◆ **Dataset records**:

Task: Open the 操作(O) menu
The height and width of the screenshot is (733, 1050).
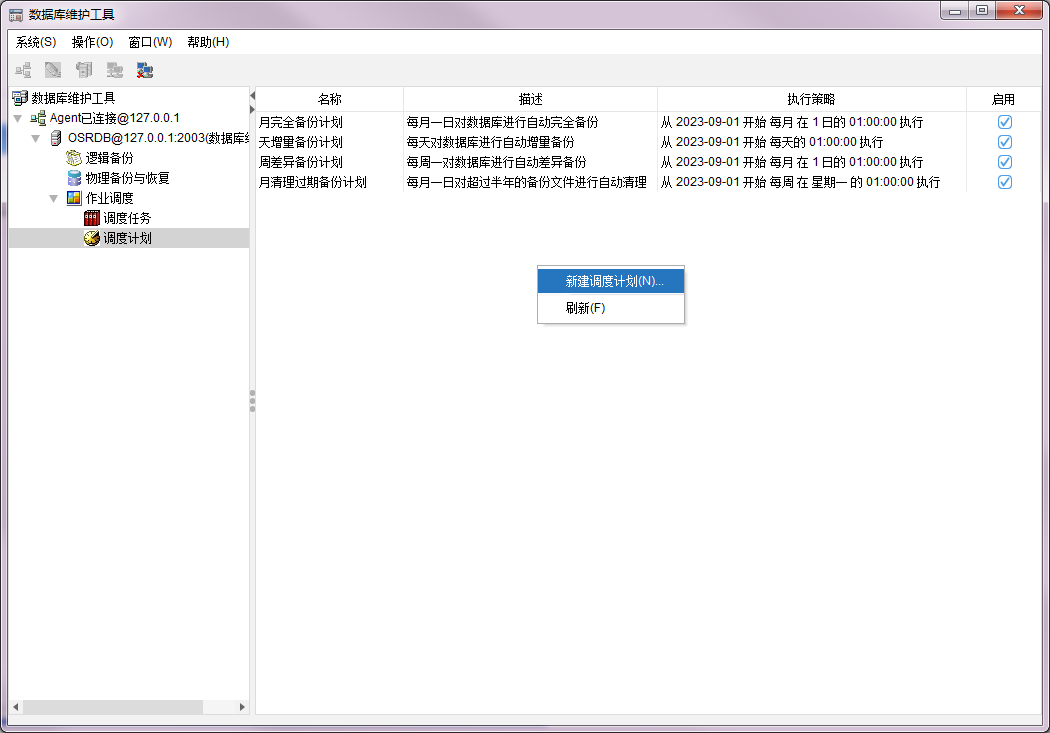Action: (x=92, y=42)
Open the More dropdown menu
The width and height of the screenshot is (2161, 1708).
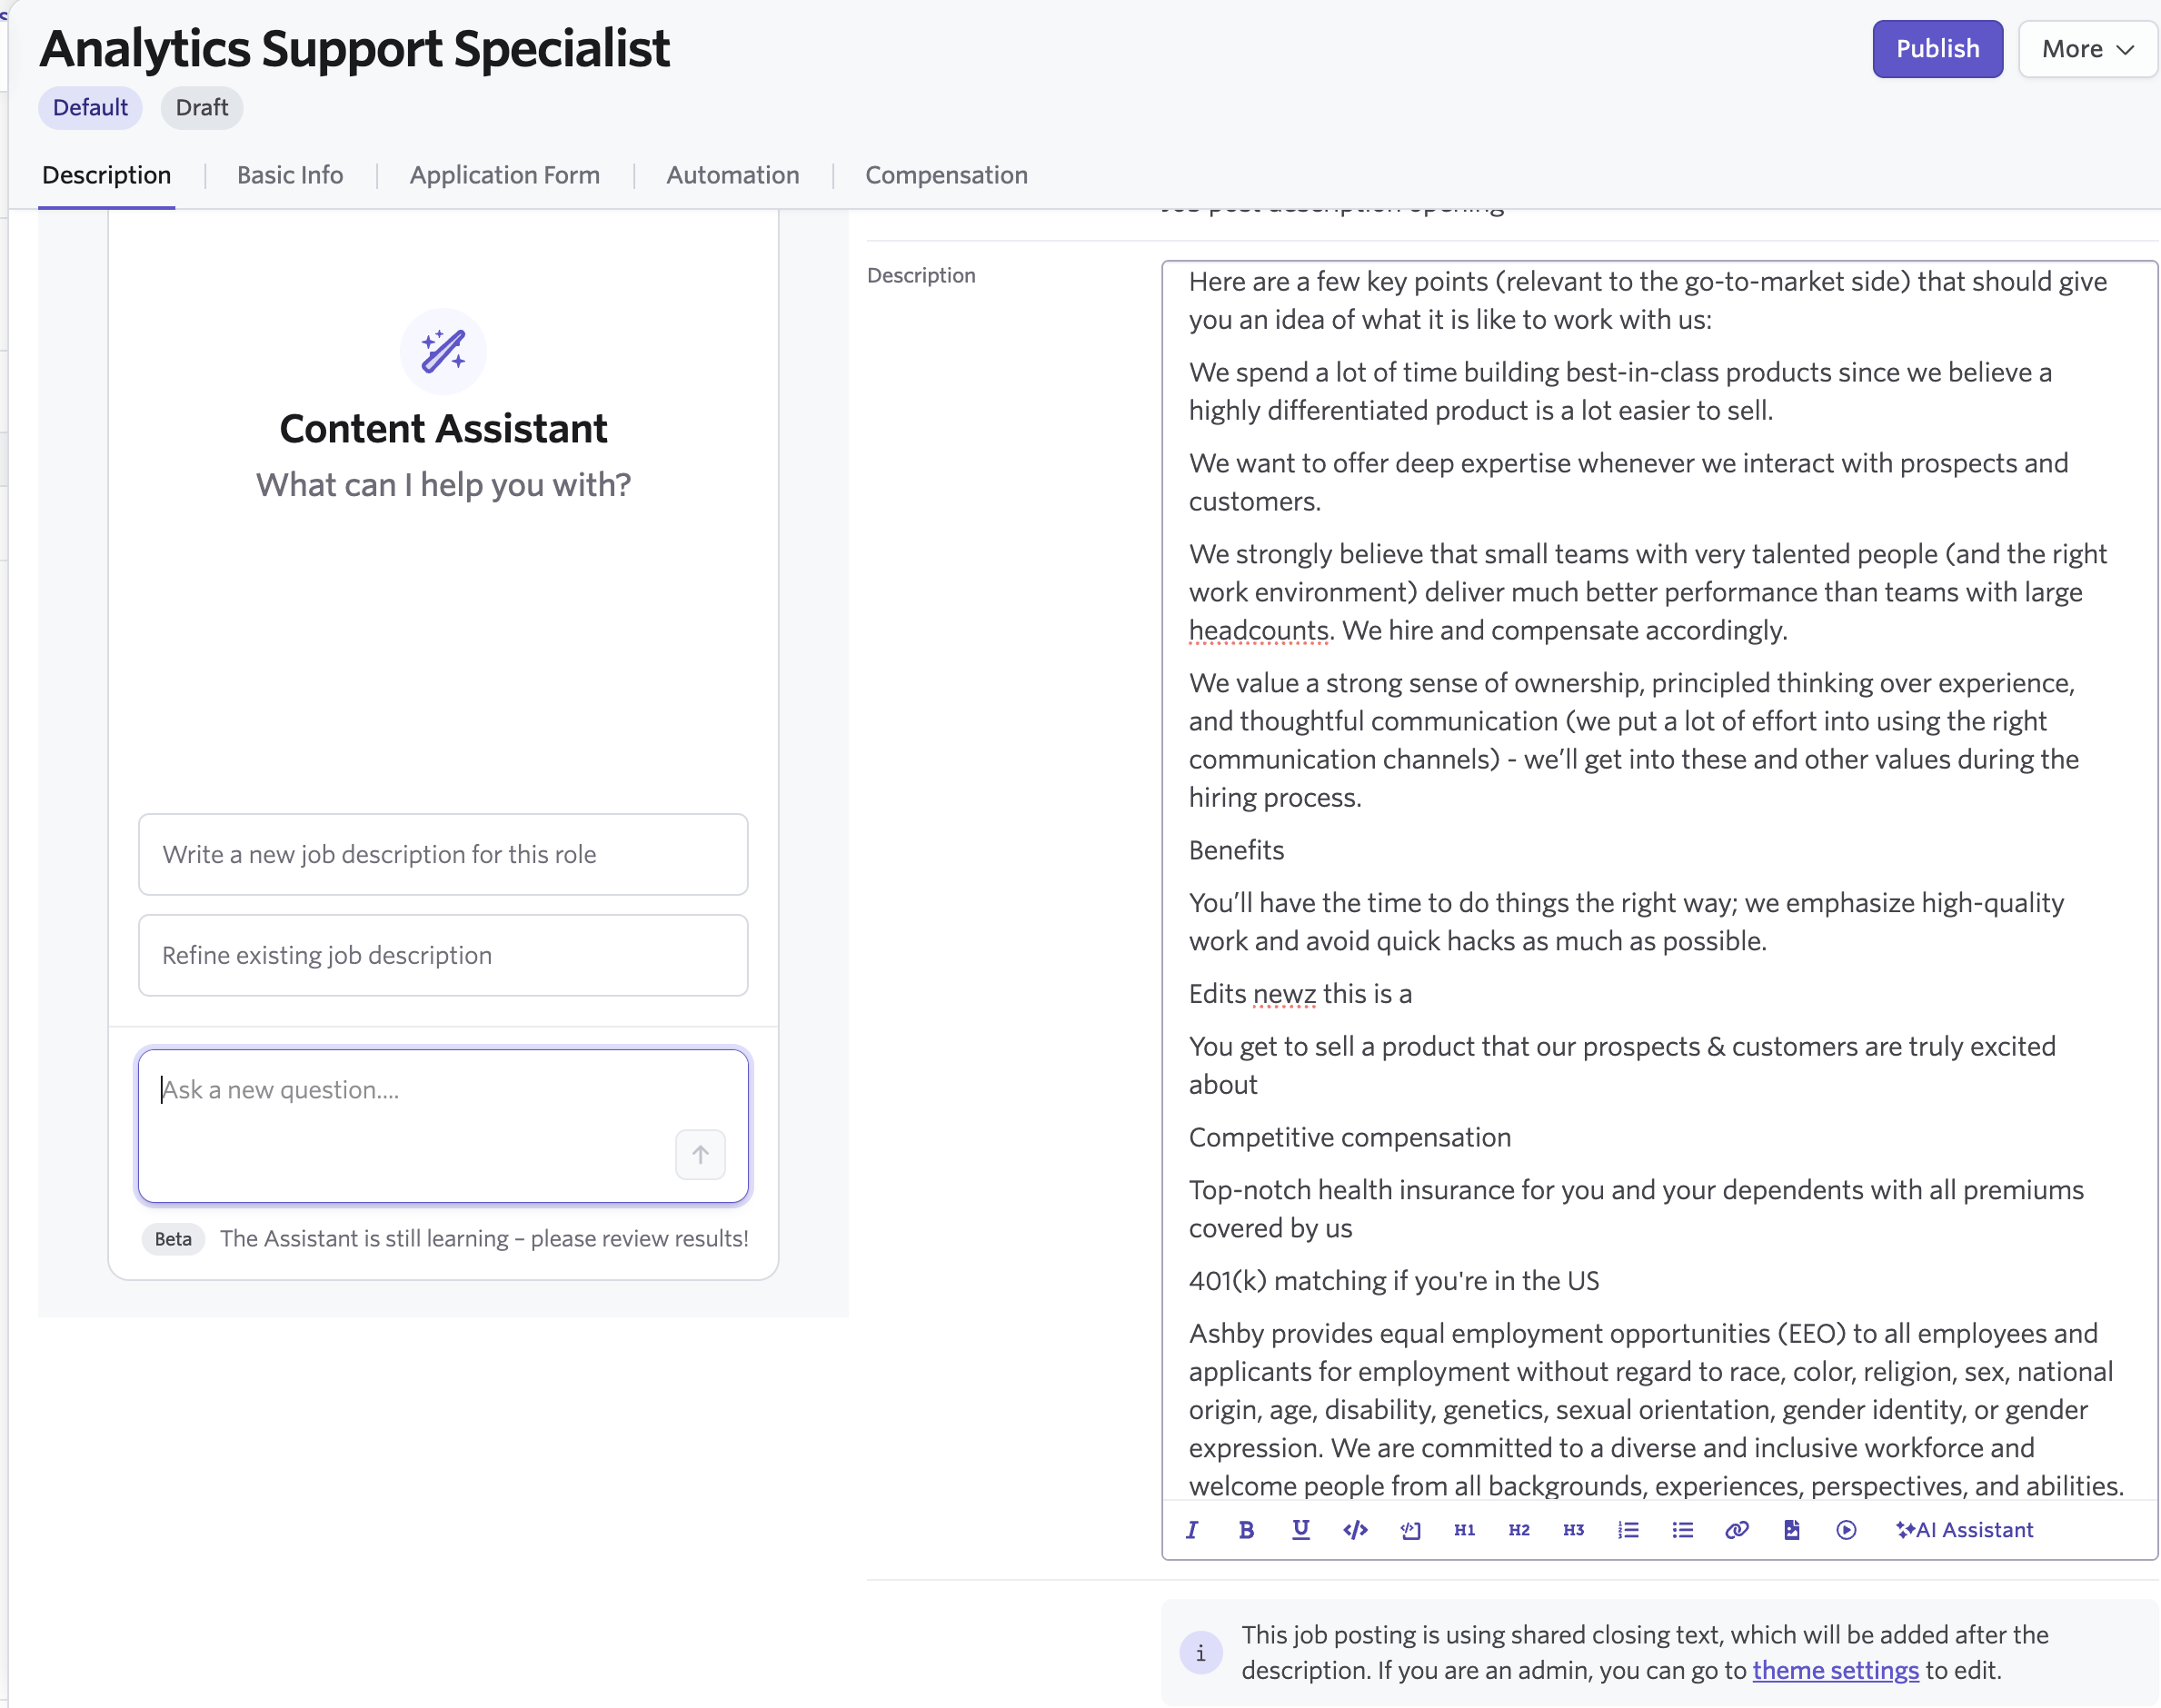tap(2087, 49)
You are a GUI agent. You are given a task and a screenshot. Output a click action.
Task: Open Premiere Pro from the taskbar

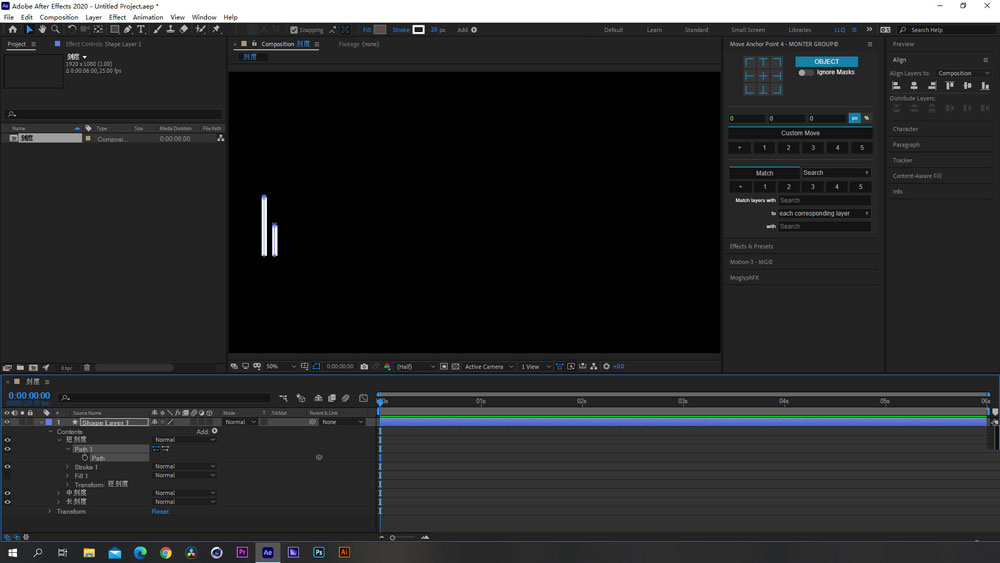(x=242, y=552)
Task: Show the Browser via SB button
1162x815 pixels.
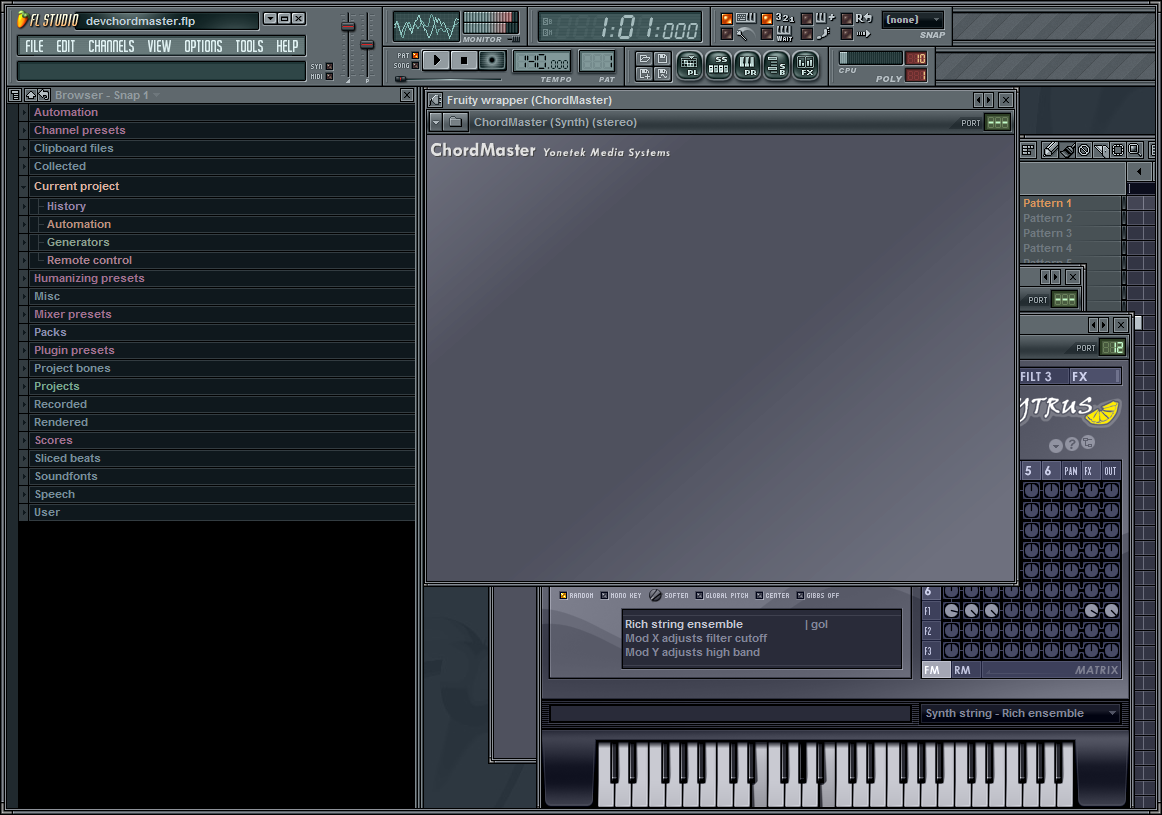Action: [x=776, y=66]
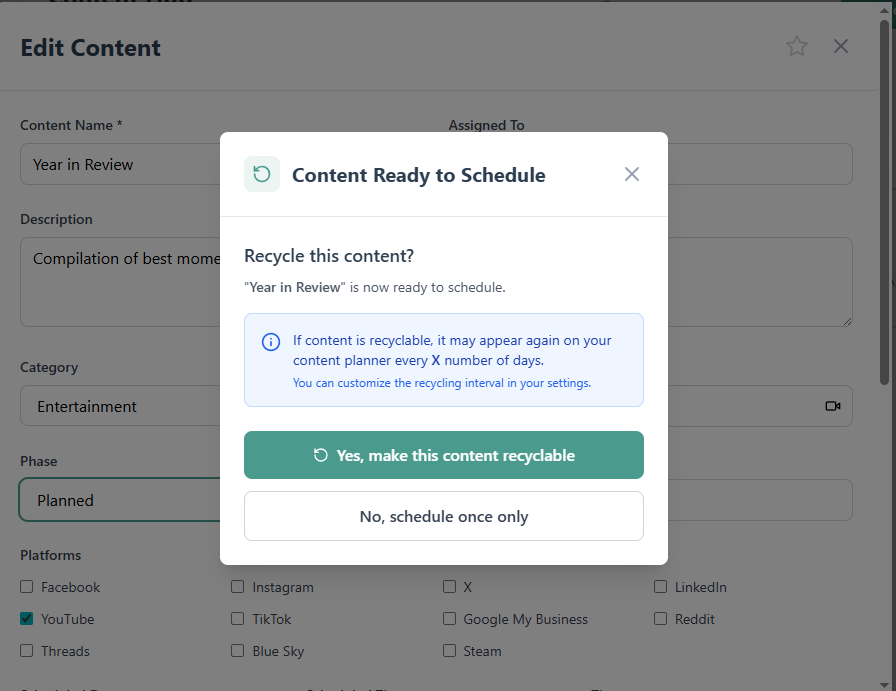Image resolution: width=896 pixels, height=691 pixels.
Task: Enable the Facebook platform checkbox
Action: (27, 587)
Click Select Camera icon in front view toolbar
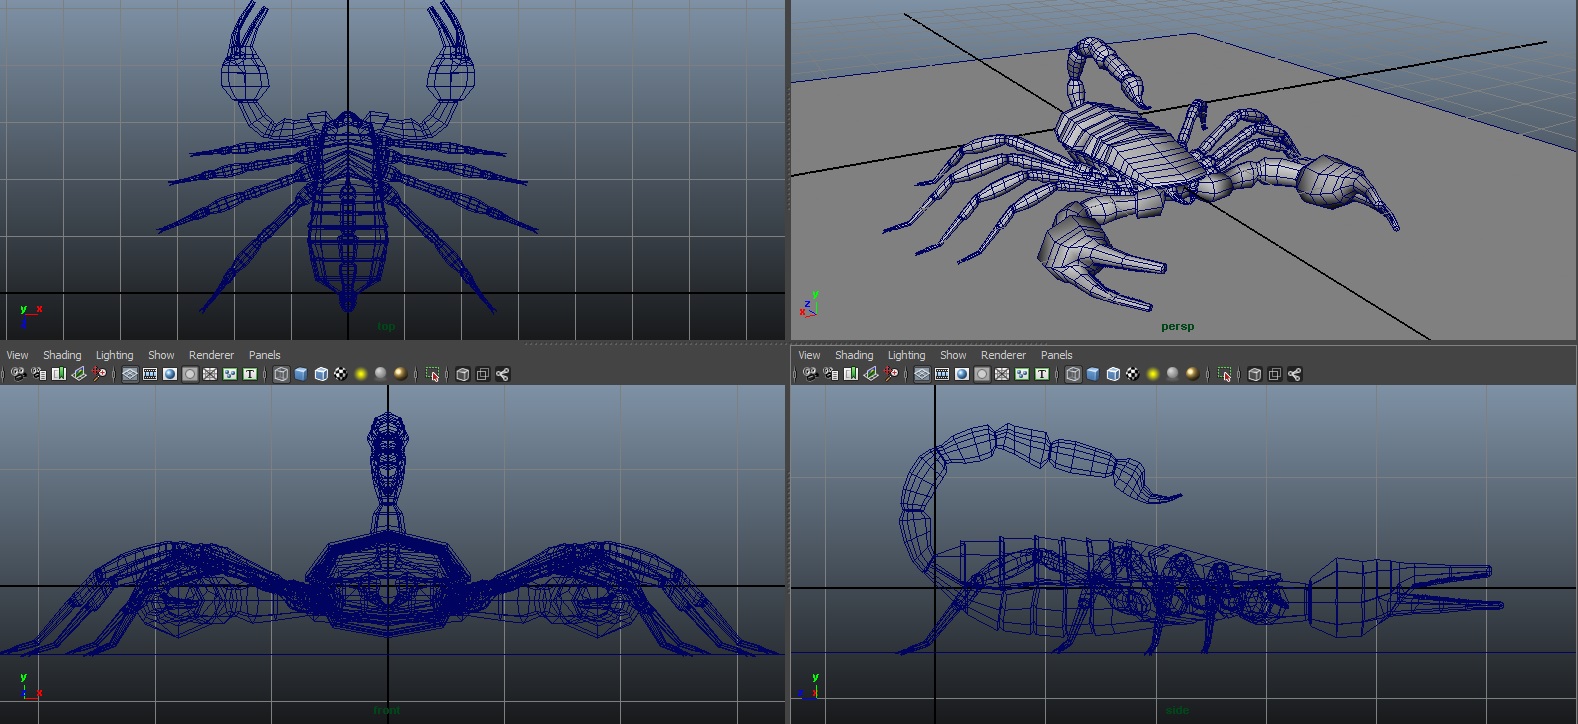This screenshot has width=1578, height=724. click(x=18, y=374)
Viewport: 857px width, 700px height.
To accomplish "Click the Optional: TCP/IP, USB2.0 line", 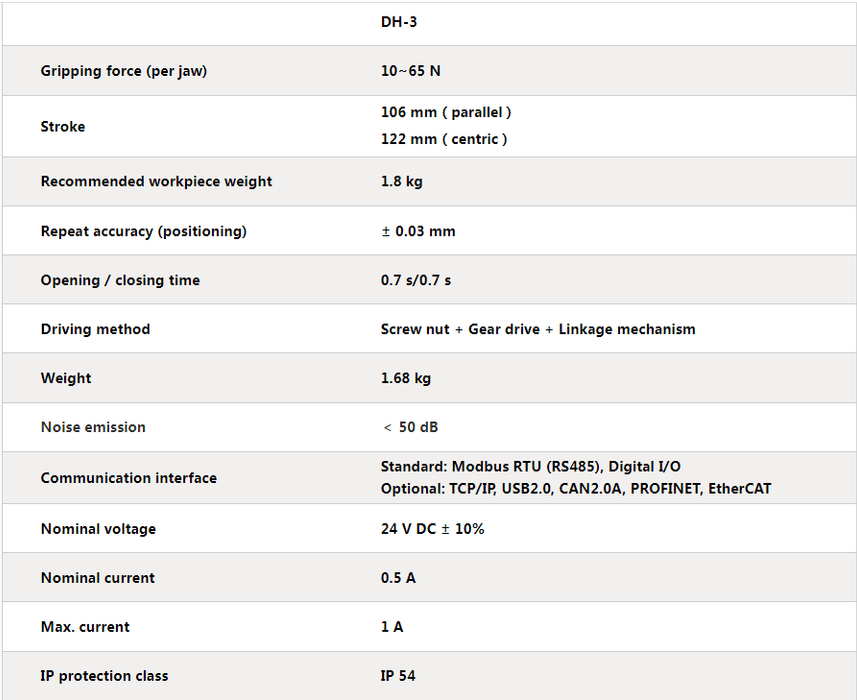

◆ **The task**:
The entire listing above, minus its pictures, should be copied out exactly.

◆ **Worked solution**:
Task: Open the 操作(O) menu
The height and width of the screenshot is (733, 1050).
Action: (x=92, y=42)
Open the More dropdown menu
The width and height of the screenshot is (2161, 1708).
tap(2087, 49)
You are a GUI agent. You are given a task and a screenshot. Output a click action.
Task: Open Premiere Pro from the taskbar

(x=242, y=552)
Task: Show the Browser via SB button
1162x815 pixels.
Action: [x=776, y=66]
Image resolution: width=896 pixels, height=691 pixels.
Task: Enable the Facebook platform checkbox
Action: (27, 587)
Click Select Camera icon in front view toolbar
This screenshot has width=1578, height=724. click(x=18, y=374)
Viewport: 857px width, 700px height.
To accomplish "Click the Optional: TCP/IP, USB2.0 line", 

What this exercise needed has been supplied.